RE: [PATCH v3] Add git-grep threads param

2015-10-27 Thread Victor Leschuk
Hello Linus, 

>> According to several tests on systems with different number of CPU cores
>> the hard-coded number of 8 threads is not optimal for all systems:

> Did you also compare cold-cache filesystem performance?

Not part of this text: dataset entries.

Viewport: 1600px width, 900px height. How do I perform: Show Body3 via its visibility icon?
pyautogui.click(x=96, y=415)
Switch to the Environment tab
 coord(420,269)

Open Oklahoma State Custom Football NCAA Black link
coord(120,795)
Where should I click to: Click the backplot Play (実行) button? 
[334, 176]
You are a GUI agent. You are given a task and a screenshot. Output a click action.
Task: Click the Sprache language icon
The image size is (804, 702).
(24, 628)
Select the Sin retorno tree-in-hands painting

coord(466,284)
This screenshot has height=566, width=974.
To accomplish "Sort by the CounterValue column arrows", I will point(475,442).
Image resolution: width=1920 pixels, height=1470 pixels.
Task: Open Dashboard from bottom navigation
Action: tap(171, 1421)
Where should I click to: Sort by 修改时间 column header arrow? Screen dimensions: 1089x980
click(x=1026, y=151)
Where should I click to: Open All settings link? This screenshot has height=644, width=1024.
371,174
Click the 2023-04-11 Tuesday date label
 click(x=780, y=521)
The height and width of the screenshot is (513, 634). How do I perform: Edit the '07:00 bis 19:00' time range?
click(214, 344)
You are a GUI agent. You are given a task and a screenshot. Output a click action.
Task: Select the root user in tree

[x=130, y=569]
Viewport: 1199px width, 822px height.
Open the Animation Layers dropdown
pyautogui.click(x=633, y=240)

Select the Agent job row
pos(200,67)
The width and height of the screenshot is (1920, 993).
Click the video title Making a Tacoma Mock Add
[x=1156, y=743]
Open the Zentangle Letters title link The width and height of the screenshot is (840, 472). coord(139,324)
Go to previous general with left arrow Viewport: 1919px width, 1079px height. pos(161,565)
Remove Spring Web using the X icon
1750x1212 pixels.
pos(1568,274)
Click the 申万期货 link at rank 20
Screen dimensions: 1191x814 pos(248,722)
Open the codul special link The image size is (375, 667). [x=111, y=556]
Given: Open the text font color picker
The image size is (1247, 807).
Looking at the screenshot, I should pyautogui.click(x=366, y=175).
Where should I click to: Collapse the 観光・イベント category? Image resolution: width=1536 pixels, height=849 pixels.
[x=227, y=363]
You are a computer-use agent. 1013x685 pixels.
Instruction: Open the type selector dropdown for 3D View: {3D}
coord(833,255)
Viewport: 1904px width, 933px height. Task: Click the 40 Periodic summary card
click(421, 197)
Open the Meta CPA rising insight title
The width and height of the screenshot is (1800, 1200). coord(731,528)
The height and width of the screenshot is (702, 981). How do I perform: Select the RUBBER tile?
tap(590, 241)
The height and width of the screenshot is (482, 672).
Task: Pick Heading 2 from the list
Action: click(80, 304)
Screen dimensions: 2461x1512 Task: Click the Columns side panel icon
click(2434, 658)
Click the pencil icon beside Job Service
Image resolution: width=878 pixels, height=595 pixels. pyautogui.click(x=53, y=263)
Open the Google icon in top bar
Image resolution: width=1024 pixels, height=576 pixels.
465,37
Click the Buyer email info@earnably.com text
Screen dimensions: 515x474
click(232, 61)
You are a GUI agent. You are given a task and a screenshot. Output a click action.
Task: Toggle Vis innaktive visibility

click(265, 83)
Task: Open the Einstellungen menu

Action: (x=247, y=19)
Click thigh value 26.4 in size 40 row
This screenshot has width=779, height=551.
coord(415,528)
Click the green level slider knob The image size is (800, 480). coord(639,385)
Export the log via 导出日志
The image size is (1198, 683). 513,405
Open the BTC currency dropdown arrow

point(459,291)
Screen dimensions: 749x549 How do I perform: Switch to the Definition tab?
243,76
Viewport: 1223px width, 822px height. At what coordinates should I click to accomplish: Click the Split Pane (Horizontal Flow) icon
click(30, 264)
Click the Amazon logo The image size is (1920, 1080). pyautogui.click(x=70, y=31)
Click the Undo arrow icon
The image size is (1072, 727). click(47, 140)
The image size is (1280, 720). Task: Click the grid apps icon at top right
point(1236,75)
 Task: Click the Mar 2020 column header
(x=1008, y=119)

>  One of the reasons for doing threaded grep is for CPU scaling. But another 
> is for IO scaling. If your git tree is over NFS, doing grep eight threads at 
> a time if likely going to make things much faster even if you are on a single 
> CPU.

Yes, I have performed tests on cold-cache FS and it looks like number of 
threads affects performance. Here are the results for grepping linux kernel 
repo on a 4-core machine (similar test was conducted on 8-core machine):

Threads: 4 Time: 39.13
Threads: 8 Time: 34.39
Threads: 16 Time: 31.46
Threads: 32 Time: 27.40

Here is test scenario:

#!/bin/bash
TIMEFORMAT=%R
GIT=/home/del/git-dev/bin/git
TESTS=10
for n in 4 8 16 32; do
echo -n "Threads: $n Time: "
for i in $(seq 1 $TESTS); do
echo 3 > /proc/sys/vm/drop_caches
time $GIT grep --threads $n -e '#define' --and \( -e MAX_PATH -e 
PATH_MAX \)  >/dev/null
done 2>&1 | awk -v ntests=${TESTS} '{sum+=$1} END{printf "%.2f\n", 
sum/ntests}'
done

Note: With hot-cache grepping with 4 threads gives fastest results on both 
4-core and 8-core machines.

Thus I think it can be useful for users to be able to tune the threads number 
according to their needs.

--
Victor--
To unsubscribe from this list: send the line "unsubscribe git" in
the body of a message to majord...@vger.kernel.org
More majordomo info at  http://vger.kernel.org/majordomo-info.html


Re: [PATCH v3] Add git-grep threads param

2015-10-27 Thread John Keeping
On Mon, Oct 26, 2015 at 10:25:41PM -0700, Victor Leschuk wrote:
> >> @@ -22,6 +22,7 @@ SYNOPSIS
> >>  [--color[=] | --no-color]
> >>  [--break] [--heading] [-p | --show-function]
> >>  [-A ] [-B ] [-C ]
> >> +[--threads ]
> 
> > Is this the best place for this option?  I know the current list isn't
> > sorted in any particular way, but here you're splitting up the set of
> > context options (`-A`, `-B`, `-C` and `-W`).
> 
> Agree, I'll move the option both here and in documentation.
> 
> >> -static int wait_all(void)
> >> +static int wait_all(struct grep_opt *opt)
> 
> > I'm not sure passing a grep_opt in here is the cleanest way to do this.
> > Options are a UI concept and all we care about here is the number of
> > threads.
> 
> > Since `threads` is a global, shouldn't the number of threads be a global
> > as well?  Could we reuse `use_threads` here (possibly renaming it
> > `num_threads`)?
> 
> This thought also crossed my mind, however we already pass grep_opt to
> start_threads() function, so I think passing it to wait_all() is not
> that ugly, and kind of symmetric. And I do not like the idea of
> duplicating same information in different places. What do you think?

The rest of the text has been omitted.